— Begin Reading text —
# Review: The Traitor God by Cameron Johnston



## The Big Peat (Jul 1, 2018)

Here are a few things of my favourite things.

High Magic Fantasy where the magic use truly shapes and distorts the world and its cultures. Fantasy Noir with its beautiful juxtaposition of wonder and cynicism, miracles and seaminess. Older Protagonists with pasts that would make a good book in its own right.  Actual Gods with their alien-yet-familiar blend of grandeur and hubris. And Murder Mysteries. Always Murder Mysteries.

Disclaimer - I know Cameron a bit from the internet. He seems a nice guy and I'm happy he got published. But I wasn't sure I wanted to buy his book until I started reading the blurbs and discovered _The Traitor God _is rammed full of these things. At which point I pre-ordered it immediately.

Johnston really delivers on the High Magic and Noir. The narrative tone is very reminiscent of Daniel Polansky's _Low Town, _but with an added levity that keeps the atmosphere vibrant instead of overbearing. The characters have that vibe of jagged fraility and right mix of cynicism, courage, callousness and (occasional) compassion for noir. Johnston's take on magic, where it is so part of each Magus that it affects even their bodily waste, is one of the more interesting I've seen in forever. I sometimes struggle with High Magic books where the focus on the reality-bending rules drastically weakens the plot. By and large, Johnston avoids that trap.

Where the story does fall a little flat is the Murder Mystery. The advertising overstated the extent to which that was the focus of the book, leaving my expectations disappointed. What there is of it is intriguing, but the resolution is quick and unsatisfying. From there the book takes a more action orientated slant. Johnston writes a good action scene, but the change in emphasis will not be welcomed by every reader, and some will find they didn't bond enough with the cast to care about the outcome.
— End Reading text —
Directive 1: Output, without alteration, the records from the line containing "The image size is (965, 512)." through the line containing "tap(700, 58)", inclusive.
— Begin Data provided —
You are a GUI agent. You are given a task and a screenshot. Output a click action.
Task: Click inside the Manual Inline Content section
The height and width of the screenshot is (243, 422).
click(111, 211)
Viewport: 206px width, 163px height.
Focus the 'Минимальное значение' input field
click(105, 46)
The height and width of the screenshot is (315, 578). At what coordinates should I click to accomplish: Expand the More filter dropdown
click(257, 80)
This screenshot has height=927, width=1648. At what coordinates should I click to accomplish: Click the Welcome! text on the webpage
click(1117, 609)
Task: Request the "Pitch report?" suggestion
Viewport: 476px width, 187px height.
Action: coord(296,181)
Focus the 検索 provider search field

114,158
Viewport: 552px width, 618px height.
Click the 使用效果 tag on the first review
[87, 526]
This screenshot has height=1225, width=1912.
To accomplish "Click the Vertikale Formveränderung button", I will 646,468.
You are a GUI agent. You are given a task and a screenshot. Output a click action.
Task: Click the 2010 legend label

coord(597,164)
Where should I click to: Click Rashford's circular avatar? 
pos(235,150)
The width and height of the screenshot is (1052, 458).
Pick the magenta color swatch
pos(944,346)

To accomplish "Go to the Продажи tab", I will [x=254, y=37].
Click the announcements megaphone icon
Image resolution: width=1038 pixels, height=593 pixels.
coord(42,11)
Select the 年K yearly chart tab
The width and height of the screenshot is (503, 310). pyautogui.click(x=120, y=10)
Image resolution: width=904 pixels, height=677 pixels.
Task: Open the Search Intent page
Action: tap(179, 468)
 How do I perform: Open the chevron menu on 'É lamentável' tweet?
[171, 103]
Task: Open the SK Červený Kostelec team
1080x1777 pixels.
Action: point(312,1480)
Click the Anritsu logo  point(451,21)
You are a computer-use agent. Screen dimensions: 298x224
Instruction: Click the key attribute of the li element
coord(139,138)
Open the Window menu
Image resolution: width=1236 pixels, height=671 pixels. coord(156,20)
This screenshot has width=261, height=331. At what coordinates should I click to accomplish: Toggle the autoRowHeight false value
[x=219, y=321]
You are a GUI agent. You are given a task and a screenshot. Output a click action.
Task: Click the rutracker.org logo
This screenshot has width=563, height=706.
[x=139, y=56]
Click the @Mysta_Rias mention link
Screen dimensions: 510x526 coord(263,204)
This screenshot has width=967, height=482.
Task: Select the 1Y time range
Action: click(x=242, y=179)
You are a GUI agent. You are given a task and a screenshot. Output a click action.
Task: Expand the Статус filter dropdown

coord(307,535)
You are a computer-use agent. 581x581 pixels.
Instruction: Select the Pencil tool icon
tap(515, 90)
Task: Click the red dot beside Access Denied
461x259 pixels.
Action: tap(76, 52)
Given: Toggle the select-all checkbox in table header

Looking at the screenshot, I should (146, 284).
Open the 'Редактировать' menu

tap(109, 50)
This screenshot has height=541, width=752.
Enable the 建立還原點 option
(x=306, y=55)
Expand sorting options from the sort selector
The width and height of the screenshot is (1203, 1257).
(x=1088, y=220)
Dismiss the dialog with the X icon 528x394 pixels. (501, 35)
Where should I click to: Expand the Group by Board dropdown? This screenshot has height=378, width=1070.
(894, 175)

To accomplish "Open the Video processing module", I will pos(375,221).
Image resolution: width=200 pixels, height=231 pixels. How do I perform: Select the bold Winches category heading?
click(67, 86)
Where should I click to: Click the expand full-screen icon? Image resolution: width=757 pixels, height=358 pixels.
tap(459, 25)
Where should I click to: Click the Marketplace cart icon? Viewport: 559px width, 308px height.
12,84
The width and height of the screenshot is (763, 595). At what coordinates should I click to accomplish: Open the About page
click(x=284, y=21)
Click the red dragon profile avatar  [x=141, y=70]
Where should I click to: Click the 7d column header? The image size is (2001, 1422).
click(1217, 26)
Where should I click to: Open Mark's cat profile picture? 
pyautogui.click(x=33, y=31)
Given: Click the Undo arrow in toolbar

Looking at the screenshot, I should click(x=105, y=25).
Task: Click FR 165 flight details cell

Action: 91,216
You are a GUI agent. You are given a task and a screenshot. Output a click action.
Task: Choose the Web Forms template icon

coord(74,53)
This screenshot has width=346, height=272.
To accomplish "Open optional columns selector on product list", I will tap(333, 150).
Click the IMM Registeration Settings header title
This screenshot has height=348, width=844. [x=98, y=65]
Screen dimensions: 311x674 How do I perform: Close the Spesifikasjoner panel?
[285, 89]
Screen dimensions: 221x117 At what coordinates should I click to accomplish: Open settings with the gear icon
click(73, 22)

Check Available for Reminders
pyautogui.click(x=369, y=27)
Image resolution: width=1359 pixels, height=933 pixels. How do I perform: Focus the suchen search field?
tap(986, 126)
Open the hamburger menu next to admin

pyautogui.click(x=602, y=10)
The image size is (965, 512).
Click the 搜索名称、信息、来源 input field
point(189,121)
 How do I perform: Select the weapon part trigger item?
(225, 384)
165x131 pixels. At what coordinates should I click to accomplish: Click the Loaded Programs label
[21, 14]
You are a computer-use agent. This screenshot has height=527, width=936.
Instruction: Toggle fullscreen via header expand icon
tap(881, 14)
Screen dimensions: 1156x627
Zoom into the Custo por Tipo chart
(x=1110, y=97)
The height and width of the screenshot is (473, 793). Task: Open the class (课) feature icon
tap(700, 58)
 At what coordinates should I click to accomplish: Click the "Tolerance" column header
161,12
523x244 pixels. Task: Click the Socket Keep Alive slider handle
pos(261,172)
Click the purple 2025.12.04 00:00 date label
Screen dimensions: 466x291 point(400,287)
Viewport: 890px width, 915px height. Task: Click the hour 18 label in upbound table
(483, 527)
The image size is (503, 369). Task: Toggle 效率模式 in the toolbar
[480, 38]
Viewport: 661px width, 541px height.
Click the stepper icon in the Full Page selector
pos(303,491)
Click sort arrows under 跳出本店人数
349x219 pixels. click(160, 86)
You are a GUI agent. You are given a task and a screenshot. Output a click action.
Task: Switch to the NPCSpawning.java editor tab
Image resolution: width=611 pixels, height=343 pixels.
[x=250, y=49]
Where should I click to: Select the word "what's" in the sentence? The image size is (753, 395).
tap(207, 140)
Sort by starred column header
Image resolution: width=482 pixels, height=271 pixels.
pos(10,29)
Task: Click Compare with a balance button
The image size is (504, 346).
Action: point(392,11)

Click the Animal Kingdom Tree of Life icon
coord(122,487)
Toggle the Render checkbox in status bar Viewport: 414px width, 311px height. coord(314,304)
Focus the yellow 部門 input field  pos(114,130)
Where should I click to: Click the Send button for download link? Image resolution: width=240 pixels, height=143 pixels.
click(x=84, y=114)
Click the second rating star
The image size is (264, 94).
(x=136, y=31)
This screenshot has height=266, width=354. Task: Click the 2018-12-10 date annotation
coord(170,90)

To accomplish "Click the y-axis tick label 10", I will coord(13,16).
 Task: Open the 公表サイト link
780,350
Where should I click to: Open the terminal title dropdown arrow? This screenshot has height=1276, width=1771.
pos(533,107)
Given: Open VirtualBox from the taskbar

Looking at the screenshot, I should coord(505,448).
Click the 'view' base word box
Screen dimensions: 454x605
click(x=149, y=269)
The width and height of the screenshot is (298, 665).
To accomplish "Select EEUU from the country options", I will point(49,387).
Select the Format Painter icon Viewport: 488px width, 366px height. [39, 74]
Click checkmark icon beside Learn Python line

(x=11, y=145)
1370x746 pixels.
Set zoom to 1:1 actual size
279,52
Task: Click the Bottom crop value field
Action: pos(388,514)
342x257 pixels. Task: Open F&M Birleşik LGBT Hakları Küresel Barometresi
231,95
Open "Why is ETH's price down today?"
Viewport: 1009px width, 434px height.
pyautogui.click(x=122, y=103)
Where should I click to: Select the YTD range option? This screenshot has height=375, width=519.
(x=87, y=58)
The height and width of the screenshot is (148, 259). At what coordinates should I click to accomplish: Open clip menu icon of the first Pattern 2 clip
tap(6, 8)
— End Data provided —
Directive 2: Reproduce the passage of the review between "Johnston really delivers" and "avoids that trap.", inclusive, swapping "cynicism" for "pessimism".

Solution 1:
The image size is (965, 512).
Click the 搜索名称、信息、来源 input field
point(189,121)
 How do I perform: Select the weapon part trigger item?
(225, 384)
165x131 pixels. At what coordinates should I click to accomplish: Click the Loaded Programs label
[21, 14]
You are a computer-use agent. This screenshot has height=527, width=936.
Instruction: Toggle fullscreen via header expand icon
tap(881, 14)
Screen dimensions: 1156x627
Zoom into the Custo por Tipo chart
(x=1110, y=97)
The height and width of the screenshot is (473, 793). Task: Open the class (课) feature icon
tap(700, 58)

Solution 2:
Johnston really delivers on the High Magic and Noir. The narrative tone is very reminiscent of Daniel Polansky's _Low Town, _but with an added levity that keeps the atmosphere vibrant instead of overbearing. The characters have that vibe of jagged fraility and right mix of pessimism, courage, callousness and (occasional) compassion for noir. Johnston's take on magic, where it is so part of each Magus that it affects even their bodily waste, is one of the more interesting I've seen in forever. I sometimes struggle with High Magic books where the focus on the reality-bending rules drastically weakens the plot. By and large, Johnston avoids that trap.